Opini

Shalat dan Polemik Penyebutan Sembahyang

Senin, 4 November 2019 | 18:39 WIB

Shalat dan Polemik Penyebutan Sembahyang

Ilustrasi sembahyang. (NU Online)

Oleh Syakir NF

Acap kali beberapa umat Islam menahan atau bahkan sampai melarang orang lain menyebut sembahyang untuk menunjuk makna ibadah yang didefinisikan dalam kitab fiqih sebagai kegiatan yang diawali dengan takbir dan diakhiri dengan salam. Mereka mengharuskan orang lain untuk menyebutnya dengan kata shalat.

Alasan mereka karena shalat adalah kata yang digunakan dalam kitab-kitab, sunnah, dan al-Qur'an. Karena berbahasa Arab, kata itu tentu lebih 'islami'. Sementara sembahyang merupakan kata yang berasal dari dua kata, yakni sembah dan hyang. Dalam Kamus Besar Bahasa Indonesia, sembahyang diartikan sebagai shalat atau permohonan kepada Tuhan.
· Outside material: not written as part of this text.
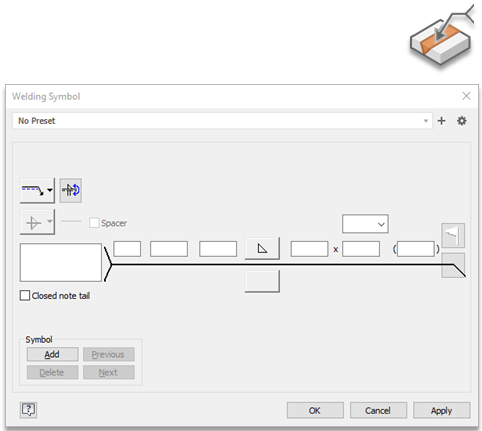This screenshot has width=482, height=431.
Task: Open the identification line style dropdown
Action: click(37, 190)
Sembahyang memang tidak berasal dari Arab. Tapi, hal itu bukan berarti ditolak begitu saja. Syekh Muhammad Khudlari Bik dalam Tarikh Tasyri' al-Islami menyebut bahwa kata shalat bukanlah kata Islam. Lebih dari itu, menurutnya, orang Arab sudah menggunakan kata shalat sejak sebelum Islam datang. Namun, maknanya belum menyempit sebagaimana disebutkan di atas, tetapi berarti doa dan permohonan ampunan (istighfar).
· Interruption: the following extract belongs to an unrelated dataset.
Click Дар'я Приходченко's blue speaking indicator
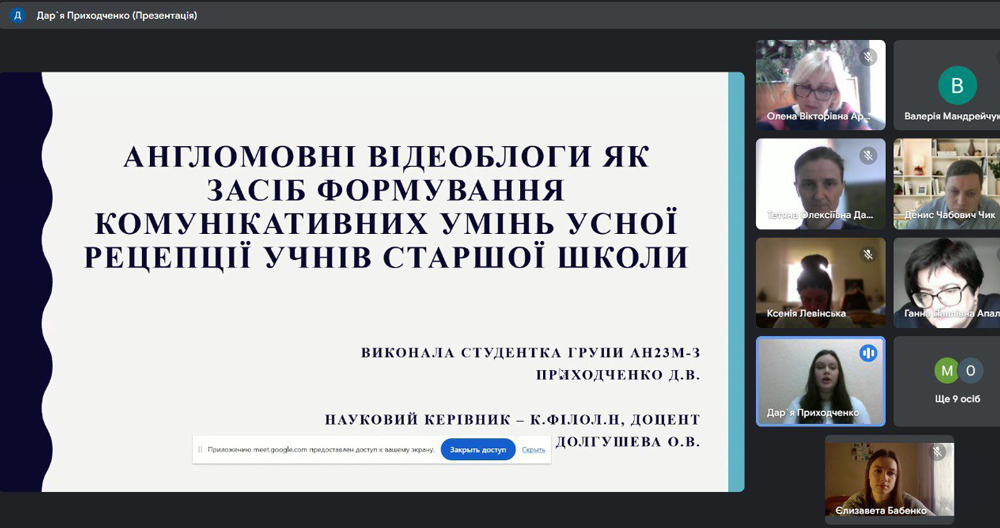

Syekh Khudori juga menjelaskan bahwa kata tersebut berasal dari shaluta. Dari literatur yang pernah penulis baca, kata tersebut berasal dari bahasa Ibrani yang bermakna doa. Zakat juga berasal dari bahasa Ibrani, zakuta. Karenanya, dua kata itu dalam Al-Qur'an masih ada wawunya untuk menunjukkan kata asalnya.
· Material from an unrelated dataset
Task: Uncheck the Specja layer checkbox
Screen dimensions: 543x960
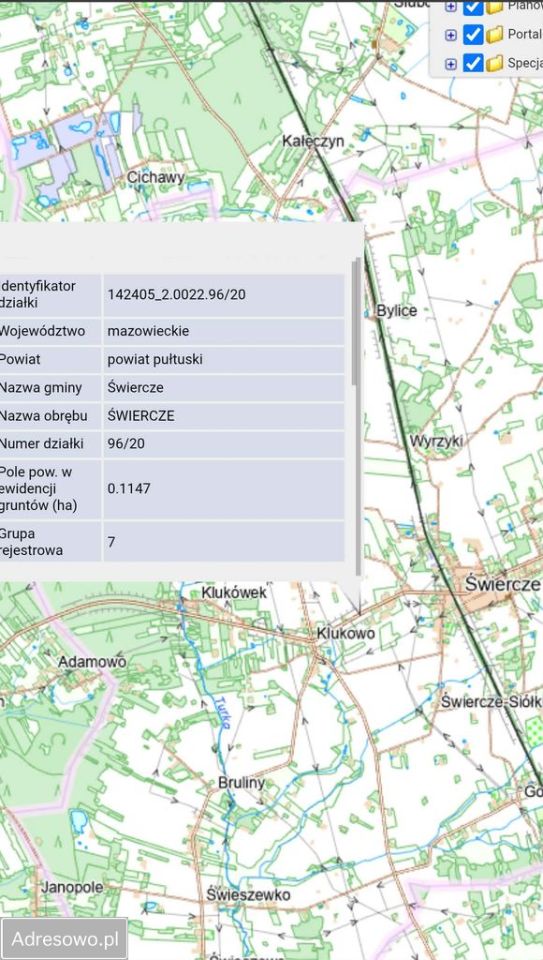Action: coord(473,62)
Kembali ke kata sembahyang, saat ini kok ada orang alergi dengan kata tersebut. Padahal, kata itu diambil oleh para ulama dahulu untuk mendekatkan masyarakat Nusantara dengan Islam. Sembahyang dan shalat memiliki referen yang sama. Tentu tak ada salahnya menyebut sembahyang untuk referen yang sama dengan shalat. Toh, orang juga memahaminya. Bahkan, kata tersebut lebih dekat dengan kebudayaan Nusantara.

Tak hanya shalat, para pendakwah dahulu juga tidak menggunakan kata syekh atau ulama untuk menyebut seseorang yang ahli dalam bidang agama, melainkan kiai di Jawa, ajengan di Sunda, anregurutta di Bugis, tuan guru di Nusa Tenggara, dan sebagainya.

Guru Besar Sejarah Universitas Islam Negeri (UIN) Syarif Hidayatullah Jakarta Azyumardi Azra mengungkapkan bahwa penggunaan bahasa Nusantara untuk mengganti kata bahasa Arab merupakan cara ulama membuat masyarakat Nusantara memeluk Islam dengan tulus tanpa kekerasan. Konsep demikian disebut sebagai vernakularisasi.

"Vernakularisasi itu adalah pembahasaan kata-kata atau konsep kunci dari Bahasa Arab ke bahasa lokal di Nusantara, yaitu bahasa Melayu, Jawa, Sunda dan tentu saja bahasa Indonesia," katanya sebagamana dikutip BBC.

Mikihiro Moriyama, pengajar Studi Asia di Universitas Nanzan, Jepang, mengatakan bahwa bahasa merupakan jembatan kebudayaan dan manusia. Bahkan, pembelajaran bahasa lokal, menurut akademisi yang pernah tinggal di Pondok Pesantren Cipasung, Tasikmalaya, Jawa Barat itu, sangat penting.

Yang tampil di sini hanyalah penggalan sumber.